Task item:
All lines from the one containing "Blogger द्वारा संचालित (187, 2512)" to the end of the material are to be given again exactly; leave out every line before it.

Records supplied:
###

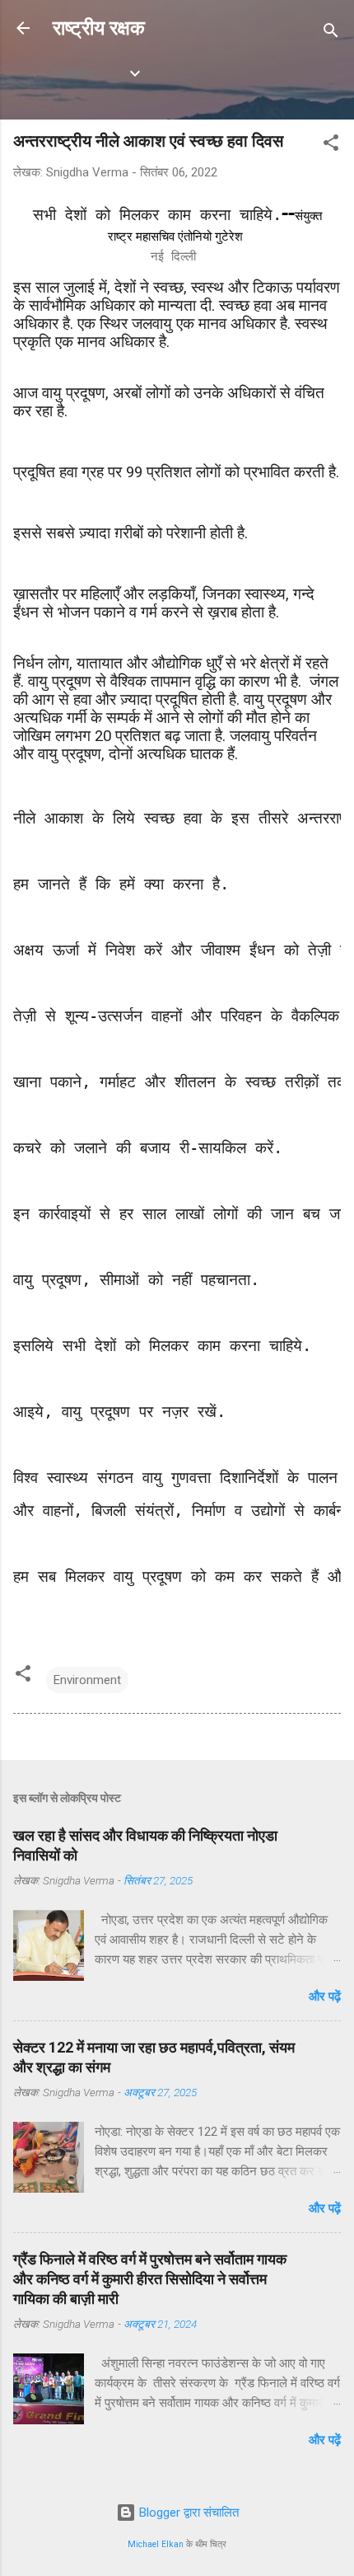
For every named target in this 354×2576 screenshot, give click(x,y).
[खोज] (331, 33)
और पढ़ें (325, 1996)
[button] (331, 145)
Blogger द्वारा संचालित (187, 2512)
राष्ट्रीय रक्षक (99, 28)
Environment (87, 1680)
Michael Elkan (156, 2544)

###

Solution to this task:
Blogger द्वारा संचालित (187, 2512)
राष्ट्रीय रक्षक (99, 28)
Environment (87, 1680)
Michael Elkan (156, 2544)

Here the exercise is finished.